Israel's Other Existential Threat

Jeffrey Goldberg in the NYT, circa 2008:
I am not wishing that the next president be hostile to Israel, God forbid. But what Israel needs is an American president who not only helps defend it against the existential threat posed by Iran and Islamic fundamentalism, but helps it to come to grips with the existential threat from within. A pro-Israel president today would be one who prods the Jewish state - publicly, continuously and vociferously - to create conditions on the West Bank that would allow for the birth of a moderate Palestinian state. Most American Jewish leaders are opposed, not without reason, to negotiations with Hamas, but if the moderates aren't strengthened, Hamas will be the only party left.
[...]
The people of AIPAC and the Conference of Presidents are well-meaning.

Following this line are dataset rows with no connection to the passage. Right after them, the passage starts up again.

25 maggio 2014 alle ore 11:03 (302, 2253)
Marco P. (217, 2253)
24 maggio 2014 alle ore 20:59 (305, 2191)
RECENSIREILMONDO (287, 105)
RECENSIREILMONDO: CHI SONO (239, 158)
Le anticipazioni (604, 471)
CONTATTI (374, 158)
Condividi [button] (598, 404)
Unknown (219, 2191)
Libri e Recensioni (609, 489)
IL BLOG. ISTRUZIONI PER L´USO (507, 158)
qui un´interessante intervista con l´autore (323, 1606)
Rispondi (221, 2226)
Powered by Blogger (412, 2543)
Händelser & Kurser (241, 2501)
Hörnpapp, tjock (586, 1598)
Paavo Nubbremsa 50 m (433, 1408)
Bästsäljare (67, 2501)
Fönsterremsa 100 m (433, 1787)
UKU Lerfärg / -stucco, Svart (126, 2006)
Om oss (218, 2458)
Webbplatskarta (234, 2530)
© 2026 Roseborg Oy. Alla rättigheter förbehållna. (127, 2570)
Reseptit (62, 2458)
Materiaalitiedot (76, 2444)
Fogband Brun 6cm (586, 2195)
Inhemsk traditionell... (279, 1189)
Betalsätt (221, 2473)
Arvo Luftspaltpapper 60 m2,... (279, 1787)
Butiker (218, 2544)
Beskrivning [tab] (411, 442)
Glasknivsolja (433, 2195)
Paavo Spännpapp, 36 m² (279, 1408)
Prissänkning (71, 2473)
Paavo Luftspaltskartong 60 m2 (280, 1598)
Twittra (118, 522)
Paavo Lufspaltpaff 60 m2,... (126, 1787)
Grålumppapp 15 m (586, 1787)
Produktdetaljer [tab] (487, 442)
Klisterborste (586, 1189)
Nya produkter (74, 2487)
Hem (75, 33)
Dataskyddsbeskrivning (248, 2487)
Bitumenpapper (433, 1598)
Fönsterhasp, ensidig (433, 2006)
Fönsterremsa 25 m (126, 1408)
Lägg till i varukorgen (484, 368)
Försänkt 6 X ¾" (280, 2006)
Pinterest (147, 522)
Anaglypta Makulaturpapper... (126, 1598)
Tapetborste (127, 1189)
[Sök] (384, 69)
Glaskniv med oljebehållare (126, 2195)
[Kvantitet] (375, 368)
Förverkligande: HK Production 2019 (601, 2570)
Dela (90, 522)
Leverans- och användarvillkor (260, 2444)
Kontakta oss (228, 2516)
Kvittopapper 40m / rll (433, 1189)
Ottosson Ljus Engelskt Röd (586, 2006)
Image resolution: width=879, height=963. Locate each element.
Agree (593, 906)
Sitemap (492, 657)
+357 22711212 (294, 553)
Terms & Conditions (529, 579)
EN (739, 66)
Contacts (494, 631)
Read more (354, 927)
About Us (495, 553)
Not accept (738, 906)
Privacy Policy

But what's needed now is a radical rethinking of what it means to be pro-Israel. Barack Obama and John McCain, the likely presidential nominees, are smart, analytical men who understand the manifold threats Israel faces 60 years after its founding. They should be able to talk, in blunt terms, about the full range of dangers faced by Israel, including the danger Israel has brought upon itself. But this won't happen until AIPAC and the leadership of the American Jewish community allow it to happen.

As Matt Zeitlin correctly points out, the gap between the "Chait/Wieseltier/Goldberg wing and the Yglesias/Beinart/Ackerman/Klein wing of the American Jewish punditocracy" simply isn't that large, and I'm perplexed at efforts -- by anybody, from either side -- to exaggerate it.

1 comment:

  1. Tangent: What could possibly give the impression John McCain is smart and analytical?